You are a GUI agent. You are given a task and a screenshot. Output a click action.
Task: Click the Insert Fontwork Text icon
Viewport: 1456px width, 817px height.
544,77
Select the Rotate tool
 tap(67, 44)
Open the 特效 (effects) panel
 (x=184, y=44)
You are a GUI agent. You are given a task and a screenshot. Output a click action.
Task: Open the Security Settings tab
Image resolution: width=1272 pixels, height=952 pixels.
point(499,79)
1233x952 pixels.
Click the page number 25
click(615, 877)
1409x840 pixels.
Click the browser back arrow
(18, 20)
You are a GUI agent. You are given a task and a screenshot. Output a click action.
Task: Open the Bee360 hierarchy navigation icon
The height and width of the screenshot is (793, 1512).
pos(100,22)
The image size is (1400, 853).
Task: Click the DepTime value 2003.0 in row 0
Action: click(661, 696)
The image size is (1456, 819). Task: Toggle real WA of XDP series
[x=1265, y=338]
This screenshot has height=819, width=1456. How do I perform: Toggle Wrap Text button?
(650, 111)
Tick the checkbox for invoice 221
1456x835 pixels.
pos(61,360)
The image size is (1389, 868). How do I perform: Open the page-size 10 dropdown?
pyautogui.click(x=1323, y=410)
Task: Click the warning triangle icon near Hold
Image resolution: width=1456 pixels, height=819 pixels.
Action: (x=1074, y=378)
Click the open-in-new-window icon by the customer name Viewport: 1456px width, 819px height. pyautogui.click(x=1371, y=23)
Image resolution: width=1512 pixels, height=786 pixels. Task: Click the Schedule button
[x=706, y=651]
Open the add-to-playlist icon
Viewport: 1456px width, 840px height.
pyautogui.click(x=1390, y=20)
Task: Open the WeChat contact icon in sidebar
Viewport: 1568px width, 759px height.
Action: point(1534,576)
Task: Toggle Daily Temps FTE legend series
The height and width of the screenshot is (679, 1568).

++++++++++++++++++++

● Problem statement: Copy the data exactly. Leave nothing out.

● Answer to the problem:
You are a GUI agent. You are given a task and a screenshot. Output a click action.
Task: Click the Insert Fontwork Text icon
Viewport: 1456px width, 817px height.
544,77
Select the Rotate tool
 tap(67, 44)
Open the 特效 (effects) panel
 (x=184, y=44)
You are a GUI agent. You are given a task and a screenshot. Output a click action.
Task: Open the Security Settings tab
Image resolution: width=1272 pixels, height=952 pixels.
point(499,79)
1233x952 pixels.
Click the page number 25
click(615, 877)
1409x840 pixels.
Click the browser back arrow
(18, 20)
You are a GUI agent. You are given a task and a screenshot. Output a click action.
Task: Open the Bee360 hierarchy navigation icon
The height and width of the screenshot is (793, 1512).
pos(100,22)
The image size is (1400, 853).
Task: Click the DepTime value 2003.0 in row 0
Action: click(661, 696)
The image size is (1456, 819). Task: Toggle real WA of XDP series
[x=1265, y=338]
This screenshot has height=819, width=1456. How do I perform: Toggle Wrap Text button?
(650, 111)
Tick the checkbox for invoice 221
1456x835 pixels.
pos(61,360)
The image size is (1389, 868). How do I perform: Open the page-size 10 dropdown?
pyautogui.click(x=1323, y=410)
Task: Click the warning triangle icon near Hold
Image resolution: width=1456 pixels, height=819 pixels.
Action: (x=1074, y=378)
Click the open-in-new-window icon by the customer name Viewport: 1456px width, 819px height. pyautogui.click(x=1371, y=23)
Image resolution: width=1512 pixels, height=786 pixels. Task: Click the Schedule button
[x=706, y=651]
Open the add-to-playlist icon
Viewport: 1456px width, 840px height.
pyautogui.click(x=1390, y=20)
Task: Open the WeChat contact icon in sidebar
Viewport: 1568px width, 759px height.
Action: point(1534,576)
Task: Toggle Daily Temps FTE legend series
The height and width of the screenshot is (679, 1568).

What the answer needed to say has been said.